Pixel coordinate grounding data
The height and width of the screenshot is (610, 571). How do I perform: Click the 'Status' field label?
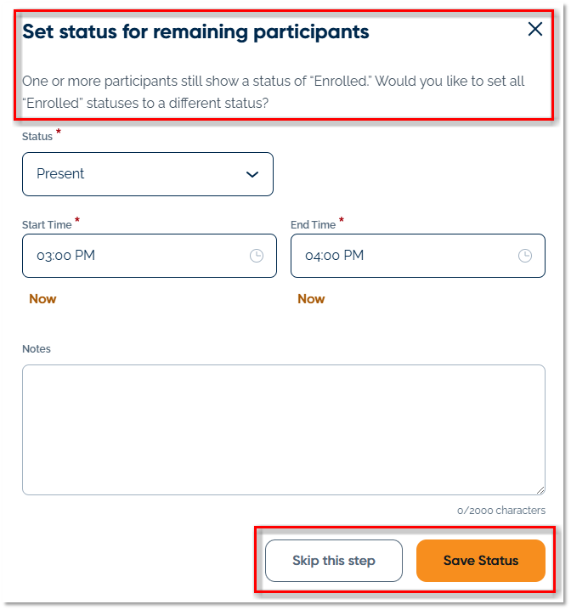[x=37, y=137]
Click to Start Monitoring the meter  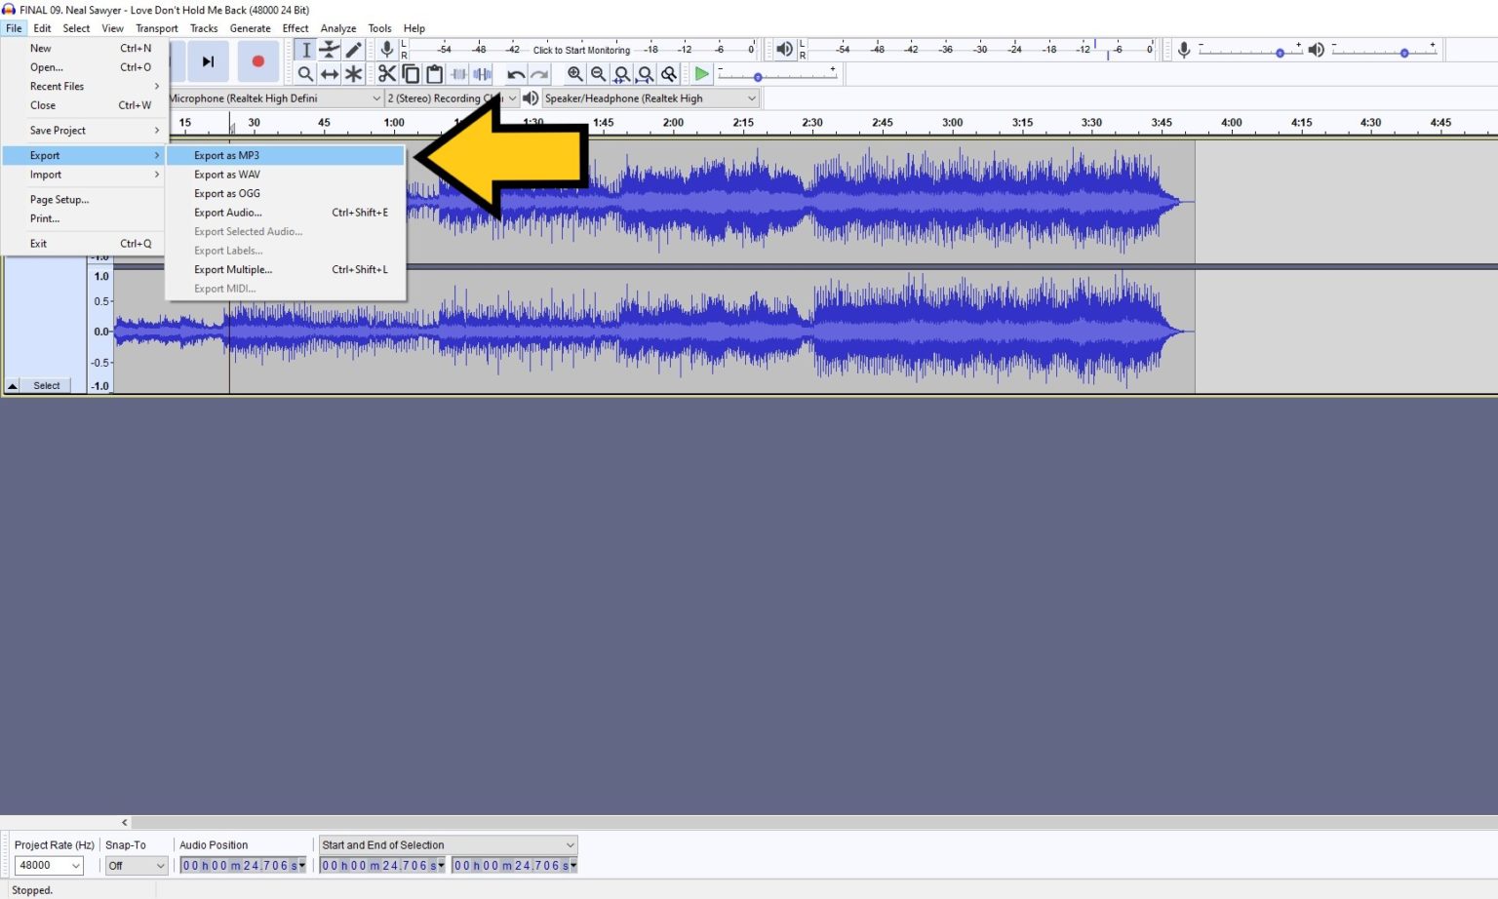point(580,50)
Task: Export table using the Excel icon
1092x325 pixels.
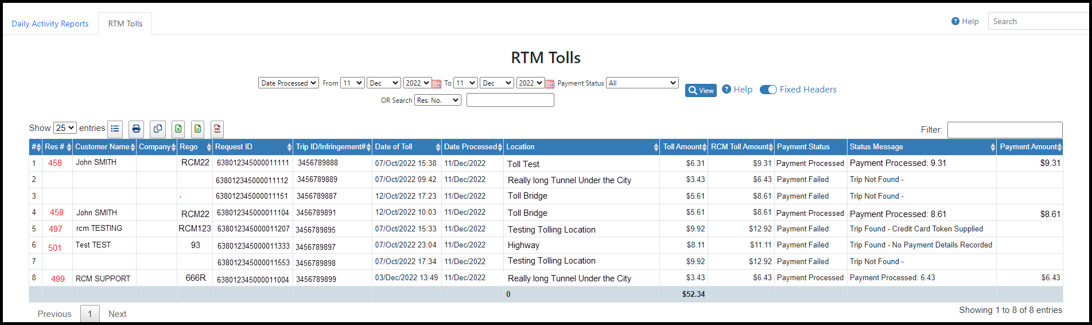Action: 178,129
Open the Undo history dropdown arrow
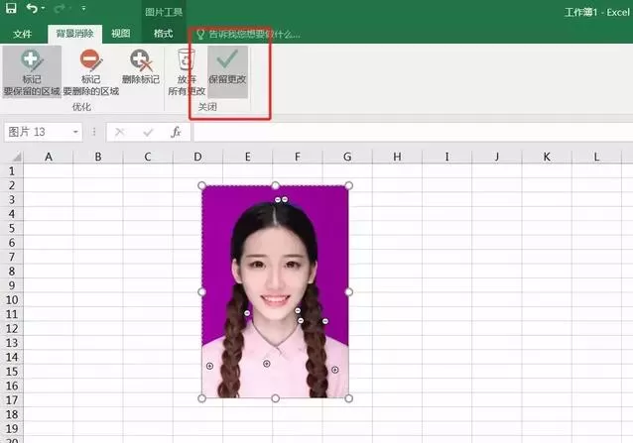Image resolution: width=633 pixels, height=443 pixels. (44, 8)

YOUR GOAL
Write out only the lines from the one that contains "Task: Export table using the Excel icon" through the last line of the records above, both included, word for word and without the pictures.

TASK SOLUTION
Task: Export table using the Excel icon
1092x325 pixels.
Action: 178,129
Open the Undo history dropdown arrow
Image resolution: width=633 pixels, height=443 pixels. (44, 8)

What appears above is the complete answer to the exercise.